• What the task requires:
Report how many lines in the entries below contain the string "disk", with case counting, and give only the number.

[Dataset records]
★ ★ ★ ★

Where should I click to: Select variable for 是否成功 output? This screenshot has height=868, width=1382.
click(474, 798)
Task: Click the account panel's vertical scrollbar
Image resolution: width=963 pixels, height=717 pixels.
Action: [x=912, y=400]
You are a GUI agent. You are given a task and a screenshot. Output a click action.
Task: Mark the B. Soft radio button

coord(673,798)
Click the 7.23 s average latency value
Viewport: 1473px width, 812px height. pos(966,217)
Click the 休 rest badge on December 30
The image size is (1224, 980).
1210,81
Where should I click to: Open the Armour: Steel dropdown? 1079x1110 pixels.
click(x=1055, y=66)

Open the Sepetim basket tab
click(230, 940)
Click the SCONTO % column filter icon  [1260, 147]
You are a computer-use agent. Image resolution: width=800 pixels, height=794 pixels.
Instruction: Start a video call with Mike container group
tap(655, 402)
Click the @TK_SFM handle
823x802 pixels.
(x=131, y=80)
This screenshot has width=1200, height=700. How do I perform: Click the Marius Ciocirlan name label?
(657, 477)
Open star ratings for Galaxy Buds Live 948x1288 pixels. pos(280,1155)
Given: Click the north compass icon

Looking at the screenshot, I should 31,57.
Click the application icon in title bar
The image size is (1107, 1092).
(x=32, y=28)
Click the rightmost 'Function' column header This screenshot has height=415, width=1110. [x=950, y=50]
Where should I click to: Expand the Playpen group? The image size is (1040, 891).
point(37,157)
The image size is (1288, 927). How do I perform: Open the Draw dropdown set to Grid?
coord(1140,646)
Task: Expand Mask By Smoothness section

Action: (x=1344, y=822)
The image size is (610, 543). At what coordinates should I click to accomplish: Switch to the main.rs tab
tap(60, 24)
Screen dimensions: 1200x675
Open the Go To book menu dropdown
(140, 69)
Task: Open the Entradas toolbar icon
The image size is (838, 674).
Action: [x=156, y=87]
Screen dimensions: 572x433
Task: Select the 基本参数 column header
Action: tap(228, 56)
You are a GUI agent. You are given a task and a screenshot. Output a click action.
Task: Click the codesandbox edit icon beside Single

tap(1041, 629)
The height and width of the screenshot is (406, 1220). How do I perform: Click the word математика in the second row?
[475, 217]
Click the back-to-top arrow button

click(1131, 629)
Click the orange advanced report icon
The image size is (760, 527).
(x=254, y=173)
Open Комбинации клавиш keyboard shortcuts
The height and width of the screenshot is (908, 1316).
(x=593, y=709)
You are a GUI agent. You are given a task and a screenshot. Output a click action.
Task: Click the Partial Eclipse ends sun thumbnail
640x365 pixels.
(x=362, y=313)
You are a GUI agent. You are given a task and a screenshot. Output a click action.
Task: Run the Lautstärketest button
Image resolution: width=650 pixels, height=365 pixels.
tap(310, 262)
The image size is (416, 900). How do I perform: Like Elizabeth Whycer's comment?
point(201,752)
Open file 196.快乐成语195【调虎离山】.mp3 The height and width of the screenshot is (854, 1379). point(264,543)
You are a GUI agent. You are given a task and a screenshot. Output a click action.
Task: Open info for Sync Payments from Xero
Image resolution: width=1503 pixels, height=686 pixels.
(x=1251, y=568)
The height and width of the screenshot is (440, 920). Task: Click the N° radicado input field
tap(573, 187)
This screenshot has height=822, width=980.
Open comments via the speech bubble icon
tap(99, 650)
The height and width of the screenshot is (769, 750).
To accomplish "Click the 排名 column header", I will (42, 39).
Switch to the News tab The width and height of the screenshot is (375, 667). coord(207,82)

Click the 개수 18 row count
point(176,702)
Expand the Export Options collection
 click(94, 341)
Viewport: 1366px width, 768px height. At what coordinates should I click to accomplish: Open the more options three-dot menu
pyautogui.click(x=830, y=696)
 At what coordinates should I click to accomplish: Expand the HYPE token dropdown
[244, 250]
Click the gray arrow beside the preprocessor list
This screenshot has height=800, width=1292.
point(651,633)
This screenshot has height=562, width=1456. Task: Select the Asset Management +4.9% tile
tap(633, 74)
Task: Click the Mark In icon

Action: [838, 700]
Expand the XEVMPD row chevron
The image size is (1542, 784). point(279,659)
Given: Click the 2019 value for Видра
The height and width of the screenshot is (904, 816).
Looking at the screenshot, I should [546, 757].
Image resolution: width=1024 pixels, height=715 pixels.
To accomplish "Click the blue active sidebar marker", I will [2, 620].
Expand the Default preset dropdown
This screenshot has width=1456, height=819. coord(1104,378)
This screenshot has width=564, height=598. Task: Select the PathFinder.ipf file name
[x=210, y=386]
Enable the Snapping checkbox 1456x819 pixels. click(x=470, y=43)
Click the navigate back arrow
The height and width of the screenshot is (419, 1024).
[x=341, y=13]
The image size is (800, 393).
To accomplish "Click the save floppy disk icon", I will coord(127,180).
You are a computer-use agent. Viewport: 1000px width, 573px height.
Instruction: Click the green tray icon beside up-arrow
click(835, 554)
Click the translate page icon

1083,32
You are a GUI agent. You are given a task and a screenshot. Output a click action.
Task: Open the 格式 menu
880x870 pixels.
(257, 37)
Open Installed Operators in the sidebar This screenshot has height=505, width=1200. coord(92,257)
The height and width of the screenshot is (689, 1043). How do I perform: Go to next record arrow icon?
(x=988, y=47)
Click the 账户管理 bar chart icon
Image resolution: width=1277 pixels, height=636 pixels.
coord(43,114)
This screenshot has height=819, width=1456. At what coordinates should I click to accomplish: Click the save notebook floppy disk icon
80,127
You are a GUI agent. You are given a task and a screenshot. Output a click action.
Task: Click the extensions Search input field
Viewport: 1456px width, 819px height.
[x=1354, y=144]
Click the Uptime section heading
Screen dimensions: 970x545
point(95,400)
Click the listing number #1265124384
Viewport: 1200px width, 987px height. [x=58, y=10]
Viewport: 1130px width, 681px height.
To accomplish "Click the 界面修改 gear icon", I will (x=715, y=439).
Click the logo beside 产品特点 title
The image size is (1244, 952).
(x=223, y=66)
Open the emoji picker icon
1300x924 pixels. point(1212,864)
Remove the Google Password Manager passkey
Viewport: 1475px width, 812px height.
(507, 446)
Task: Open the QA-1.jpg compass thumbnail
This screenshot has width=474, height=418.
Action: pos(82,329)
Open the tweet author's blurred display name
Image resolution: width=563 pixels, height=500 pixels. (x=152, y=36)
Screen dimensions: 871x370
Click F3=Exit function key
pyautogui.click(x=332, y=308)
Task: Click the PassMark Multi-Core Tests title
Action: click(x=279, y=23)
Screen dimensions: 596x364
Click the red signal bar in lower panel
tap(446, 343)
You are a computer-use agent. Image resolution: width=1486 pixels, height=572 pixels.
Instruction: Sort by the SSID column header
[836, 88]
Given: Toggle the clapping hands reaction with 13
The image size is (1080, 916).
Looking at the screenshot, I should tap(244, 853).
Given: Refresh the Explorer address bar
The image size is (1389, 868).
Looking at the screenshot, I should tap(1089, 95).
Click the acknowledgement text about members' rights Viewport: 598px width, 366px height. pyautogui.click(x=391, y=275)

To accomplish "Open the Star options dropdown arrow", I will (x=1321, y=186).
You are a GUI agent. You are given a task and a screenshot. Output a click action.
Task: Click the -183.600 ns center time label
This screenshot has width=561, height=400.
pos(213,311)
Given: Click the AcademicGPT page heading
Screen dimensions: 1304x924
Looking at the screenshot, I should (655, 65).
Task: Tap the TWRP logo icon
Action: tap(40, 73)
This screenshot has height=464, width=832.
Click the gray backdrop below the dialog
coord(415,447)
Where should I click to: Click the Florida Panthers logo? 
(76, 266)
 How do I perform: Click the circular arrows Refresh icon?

★ ★ ★ ★

• Exercise solution:
2